> _WHAT THE TASK REQUIRES_
When you reproduce the data, keep every word exactly as it stands and leave the pictures out.

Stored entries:
== Segment start ==

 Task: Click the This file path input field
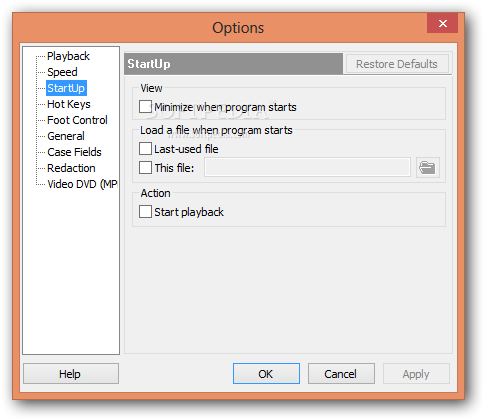pos(307,167)
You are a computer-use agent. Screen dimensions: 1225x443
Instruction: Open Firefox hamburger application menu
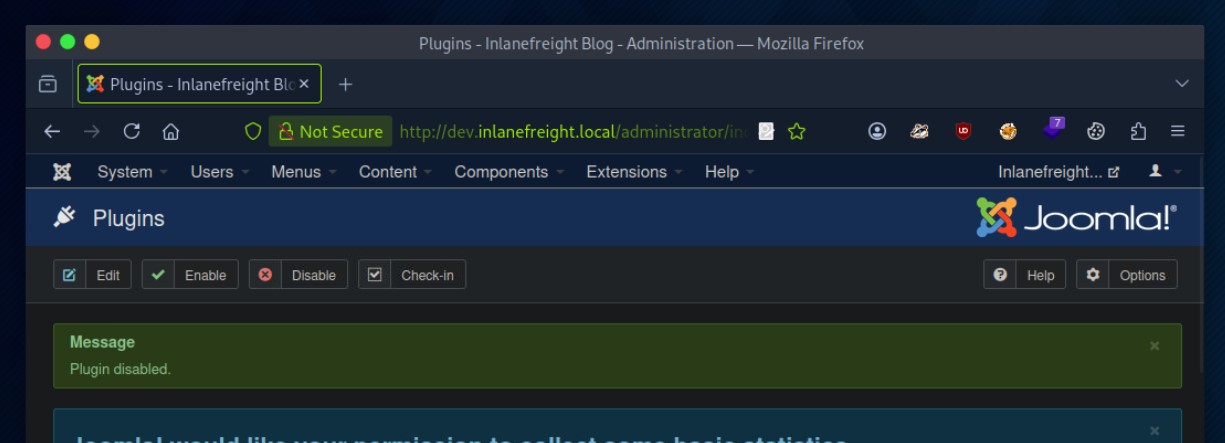(1178, 131)
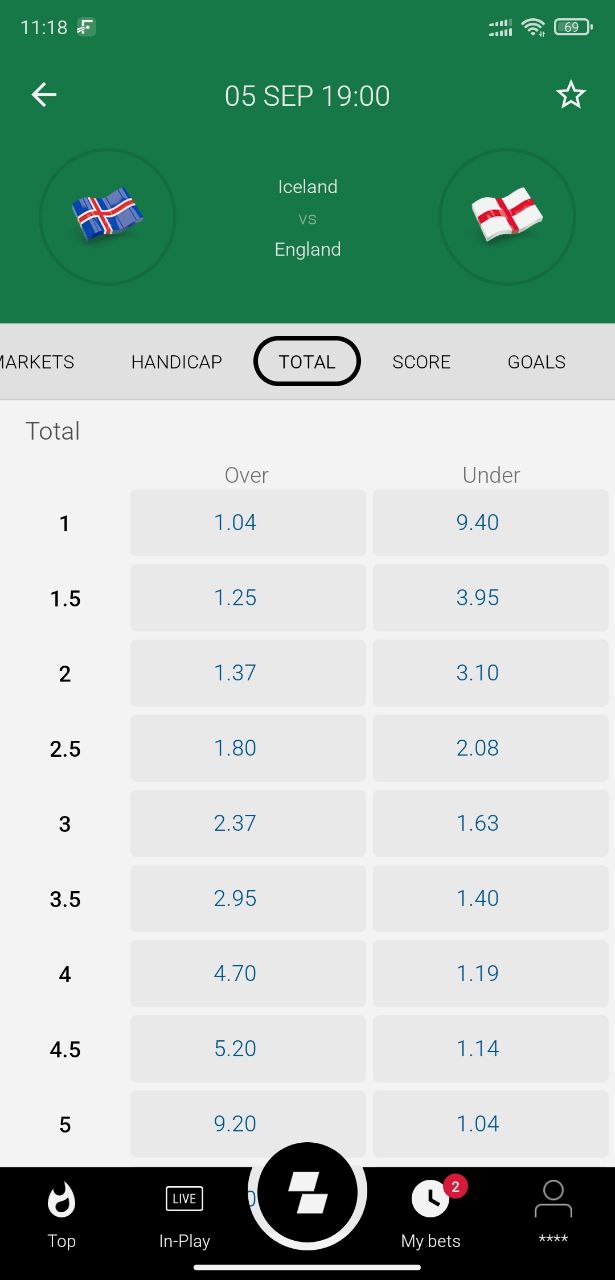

== Segment end ==

> _YOUR SOLUTION_
 Task: Click the This file path input field
pos(307,167)
You are a computer-use agent. Screen dimensions: 1225x443
Instruction: Open Firefox hamburger application menu
(1178, 131)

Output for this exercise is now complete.